#### EXERCISE MATERIAL:
+---+

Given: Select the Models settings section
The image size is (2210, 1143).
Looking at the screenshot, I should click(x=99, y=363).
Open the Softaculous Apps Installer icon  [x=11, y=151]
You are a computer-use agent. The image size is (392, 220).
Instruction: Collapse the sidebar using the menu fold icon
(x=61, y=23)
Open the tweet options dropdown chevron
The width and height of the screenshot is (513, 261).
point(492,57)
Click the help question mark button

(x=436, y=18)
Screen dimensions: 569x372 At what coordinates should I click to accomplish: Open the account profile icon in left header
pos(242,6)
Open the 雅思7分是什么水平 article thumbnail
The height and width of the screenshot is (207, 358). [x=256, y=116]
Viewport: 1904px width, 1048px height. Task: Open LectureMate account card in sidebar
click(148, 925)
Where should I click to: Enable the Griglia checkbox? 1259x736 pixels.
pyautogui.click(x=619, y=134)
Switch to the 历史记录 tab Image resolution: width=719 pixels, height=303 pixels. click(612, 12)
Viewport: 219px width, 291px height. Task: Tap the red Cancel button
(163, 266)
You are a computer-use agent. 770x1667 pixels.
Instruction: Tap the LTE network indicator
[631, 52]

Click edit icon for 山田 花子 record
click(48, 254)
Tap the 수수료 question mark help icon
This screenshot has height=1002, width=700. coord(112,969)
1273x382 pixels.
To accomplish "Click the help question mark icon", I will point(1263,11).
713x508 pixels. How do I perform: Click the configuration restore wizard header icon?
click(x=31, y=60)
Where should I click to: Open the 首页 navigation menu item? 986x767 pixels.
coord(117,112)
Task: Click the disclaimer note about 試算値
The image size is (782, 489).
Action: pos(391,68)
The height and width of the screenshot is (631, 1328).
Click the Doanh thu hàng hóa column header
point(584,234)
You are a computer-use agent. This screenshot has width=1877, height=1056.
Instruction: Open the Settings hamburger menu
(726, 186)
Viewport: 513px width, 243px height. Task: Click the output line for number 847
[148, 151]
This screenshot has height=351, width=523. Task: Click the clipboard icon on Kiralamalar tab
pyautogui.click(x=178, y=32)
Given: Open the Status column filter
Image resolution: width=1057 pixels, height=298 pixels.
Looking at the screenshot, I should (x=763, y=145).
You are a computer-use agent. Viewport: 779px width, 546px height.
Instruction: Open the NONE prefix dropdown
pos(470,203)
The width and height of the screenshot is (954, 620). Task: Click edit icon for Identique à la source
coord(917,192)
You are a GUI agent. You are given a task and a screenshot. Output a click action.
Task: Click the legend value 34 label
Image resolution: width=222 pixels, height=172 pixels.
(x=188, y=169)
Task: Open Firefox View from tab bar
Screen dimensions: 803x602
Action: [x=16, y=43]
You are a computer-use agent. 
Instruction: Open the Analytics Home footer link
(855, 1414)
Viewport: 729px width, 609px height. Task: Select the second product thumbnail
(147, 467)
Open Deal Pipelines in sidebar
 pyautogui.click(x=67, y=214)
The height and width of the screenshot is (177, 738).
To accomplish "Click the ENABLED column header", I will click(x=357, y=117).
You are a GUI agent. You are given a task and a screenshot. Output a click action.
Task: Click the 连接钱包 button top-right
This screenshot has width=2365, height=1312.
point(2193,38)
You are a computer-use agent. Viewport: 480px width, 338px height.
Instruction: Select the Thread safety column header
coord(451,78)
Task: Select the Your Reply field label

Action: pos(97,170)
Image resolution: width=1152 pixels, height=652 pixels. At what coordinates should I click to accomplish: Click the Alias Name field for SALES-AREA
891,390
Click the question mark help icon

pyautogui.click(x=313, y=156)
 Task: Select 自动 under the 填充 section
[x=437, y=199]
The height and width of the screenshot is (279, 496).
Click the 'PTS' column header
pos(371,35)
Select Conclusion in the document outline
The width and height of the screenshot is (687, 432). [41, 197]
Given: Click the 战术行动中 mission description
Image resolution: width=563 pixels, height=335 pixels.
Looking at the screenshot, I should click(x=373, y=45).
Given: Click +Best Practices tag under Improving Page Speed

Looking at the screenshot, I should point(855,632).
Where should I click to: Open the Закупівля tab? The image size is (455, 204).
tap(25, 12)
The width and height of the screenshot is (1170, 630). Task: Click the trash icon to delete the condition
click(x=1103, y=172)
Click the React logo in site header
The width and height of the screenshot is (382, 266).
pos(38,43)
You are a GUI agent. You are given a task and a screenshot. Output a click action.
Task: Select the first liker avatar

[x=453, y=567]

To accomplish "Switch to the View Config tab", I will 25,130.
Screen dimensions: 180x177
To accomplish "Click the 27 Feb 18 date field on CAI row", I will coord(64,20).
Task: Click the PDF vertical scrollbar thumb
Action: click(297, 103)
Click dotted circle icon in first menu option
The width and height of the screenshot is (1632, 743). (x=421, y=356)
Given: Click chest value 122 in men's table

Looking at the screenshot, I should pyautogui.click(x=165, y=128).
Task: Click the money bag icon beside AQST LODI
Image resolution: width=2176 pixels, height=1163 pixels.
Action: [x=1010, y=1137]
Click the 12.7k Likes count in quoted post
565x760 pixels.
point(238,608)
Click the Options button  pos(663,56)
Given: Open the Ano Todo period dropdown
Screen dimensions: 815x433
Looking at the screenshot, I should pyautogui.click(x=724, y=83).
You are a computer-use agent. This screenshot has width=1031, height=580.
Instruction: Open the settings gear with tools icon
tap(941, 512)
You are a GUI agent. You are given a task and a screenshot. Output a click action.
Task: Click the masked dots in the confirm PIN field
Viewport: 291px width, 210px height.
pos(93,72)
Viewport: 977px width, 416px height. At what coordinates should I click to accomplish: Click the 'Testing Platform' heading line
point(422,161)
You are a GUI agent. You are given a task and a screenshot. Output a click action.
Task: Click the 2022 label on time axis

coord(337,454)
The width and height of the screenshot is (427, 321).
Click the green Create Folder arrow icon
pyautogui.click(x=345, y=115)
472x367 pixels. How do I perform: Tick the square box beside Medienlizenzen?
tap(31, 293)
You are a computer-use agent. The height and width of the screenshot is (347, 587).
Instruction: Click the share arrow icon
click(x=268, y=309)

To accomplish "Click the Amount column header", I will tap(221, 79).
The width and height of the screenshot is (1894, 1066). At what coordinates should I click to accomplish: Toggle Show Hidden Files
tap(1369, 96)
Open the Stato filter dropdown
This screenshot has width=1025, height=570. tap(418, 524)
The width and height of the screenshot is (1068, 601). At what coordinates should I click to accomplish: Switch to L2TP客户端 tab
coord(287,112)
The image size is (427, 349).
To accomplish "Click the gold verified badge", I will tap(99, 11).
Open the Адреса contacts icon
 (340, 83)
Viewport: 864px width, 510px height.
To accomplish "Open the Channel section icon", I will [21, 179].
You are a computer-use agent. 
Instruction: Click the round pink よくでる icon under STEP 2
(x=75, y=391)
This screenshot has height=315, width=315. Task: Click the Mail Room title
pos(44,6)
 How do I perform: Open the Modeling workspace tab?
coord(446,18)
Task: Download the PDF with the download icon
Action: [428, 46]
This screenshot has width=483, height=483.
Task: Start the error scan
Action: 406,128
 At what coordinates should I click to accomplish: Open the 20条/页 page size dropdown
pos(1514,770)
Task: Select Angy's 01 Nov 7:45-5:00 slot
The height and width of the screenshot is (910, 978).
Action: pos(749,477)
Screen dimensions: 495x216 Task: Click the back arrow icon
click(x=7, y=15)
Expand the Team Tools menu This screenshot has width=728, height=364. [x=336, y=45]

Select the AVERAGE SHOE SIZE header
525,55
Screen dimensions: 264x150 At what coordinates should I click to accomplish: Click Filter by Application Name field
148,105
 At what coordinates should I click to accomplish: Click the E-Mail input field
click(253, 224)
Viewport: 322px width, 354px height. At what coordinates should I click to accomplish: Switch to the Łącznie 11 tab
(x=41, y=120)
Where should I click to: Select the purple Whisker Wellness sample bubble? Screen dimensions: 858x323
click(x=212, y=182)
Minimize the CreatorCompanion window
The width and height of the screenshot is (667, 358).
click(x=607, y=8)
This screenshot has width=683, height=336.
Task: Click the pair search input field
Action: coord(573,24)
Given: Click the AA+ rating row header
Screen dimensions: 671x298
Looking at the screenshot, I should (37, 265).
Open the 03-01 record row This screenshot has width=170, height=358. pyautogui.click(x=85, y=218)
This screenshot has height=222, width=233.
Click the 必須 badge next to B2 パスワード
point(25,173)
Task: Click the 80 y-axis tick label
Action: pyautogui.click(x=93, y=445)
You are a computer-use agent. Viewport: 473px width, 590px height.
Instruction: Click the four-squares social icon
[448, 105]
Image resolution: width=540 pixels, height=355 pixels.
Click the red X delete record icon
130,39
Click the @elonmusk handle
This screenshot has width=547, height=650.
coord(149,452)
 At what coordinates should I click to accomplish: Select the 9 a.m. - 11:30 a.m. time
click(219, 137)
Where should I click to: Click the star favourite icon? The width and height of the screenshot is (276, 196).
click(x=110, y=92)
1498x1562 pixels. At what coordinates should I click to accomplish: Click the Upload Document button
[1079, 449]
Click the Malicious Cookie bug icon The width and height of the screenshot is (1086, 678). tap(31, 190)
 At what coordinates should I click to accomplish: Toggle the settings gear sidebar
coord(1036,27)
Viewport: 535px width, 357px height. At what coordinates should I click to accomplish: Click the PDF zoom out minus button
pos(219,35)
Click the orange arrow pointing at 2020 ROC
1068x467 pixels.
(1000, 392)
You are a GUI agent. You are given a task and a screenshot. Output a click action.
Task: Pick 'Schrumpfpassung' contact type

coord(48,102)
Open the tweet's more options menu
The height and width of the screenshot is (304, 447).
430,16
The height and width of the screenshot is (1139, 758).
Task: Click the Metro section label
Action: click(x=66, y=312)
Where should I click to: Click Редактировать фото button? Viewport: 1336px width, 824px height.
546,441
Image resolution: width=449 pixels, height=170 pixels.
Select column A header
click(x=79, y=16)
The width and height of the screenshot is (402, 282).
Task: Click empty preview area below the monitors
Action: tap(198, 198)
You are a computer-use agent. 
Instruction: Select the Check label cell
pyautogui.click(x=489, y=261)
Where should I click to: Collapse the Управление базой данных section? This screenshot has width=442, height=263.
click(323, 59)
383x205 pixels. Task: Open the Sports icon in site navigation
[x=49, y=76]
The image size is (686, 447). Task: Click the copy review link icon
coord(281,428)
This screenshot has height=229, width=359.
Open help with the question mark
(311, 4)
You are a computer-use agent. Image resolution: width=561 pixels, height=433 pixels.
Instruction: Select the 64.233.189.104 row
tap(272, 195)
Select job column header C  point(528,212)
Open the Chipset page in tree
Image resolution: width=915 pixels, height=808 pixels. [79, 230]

+---+

Please reproduce the lines word for word, beginning with the very first line and ending after the line that contains "coord(117,112)", with that line included.

#### TASK RESPONSE:
Given: Select the Models settings section
The image size is (2210, 1143).
Looking at the screenshot, I should click(x=99, y=363).
Open the Softaculous Apps Installer icon  [x=11, y=151]
You are a computer-use agent. The image size is (392, 220).
Instruction: Collapse the sidebar using the menu fold icon
(x=61, y=23)
Open the tweet options dropdown chevron
The width and height of the screenshot is (513, 261).
point(492,57)
Click the help question mark button

(x=436, y=18)
Screen dimensions: 569x372 At what coordinates should I click to accomplish: Open the account profile icon in left header
pos(242,6)
Open the 雅思7分是什么水平 article thumbnail
The height and width of the screenshot is (207, 358). [x=256, y=116]
Viewport: 1904px width, 1048px height. Task: Open LectureMate account card in sidebar
click(148, 925)
Where should I click to: Enable the Griglia checkbox? 1259x736 pixels.
pyautogui.click(x=619, y=134)
Switch to the 历史记录 tab Image resolution: width=719 pixels, height=303 pixels. click(612, 12)
Viewport: 219px width, 291px height. Task: Tap the red Cancel button
(163, 266)
You are a computer-use agent. 770x1667 pixels.
Instruction: Tap the LTE network indicator
[631, 52]

Click edit icon for 山田 花子 record
click(48, 254)
Tap the 수수료 question mark help icon
This screenshot has height=1002, width=700. coord(112,969)
1273x382 pixels.
To accomplish "Click the help question mark icon", I will point(1263,11).
713x508 pixels. How do I perform: Click the configuration restore wizard header icon?
click(x=31, y=60)
Where should I click to: Open the 首页 navigation menu item? 986x767 pixels.
coord(117,112)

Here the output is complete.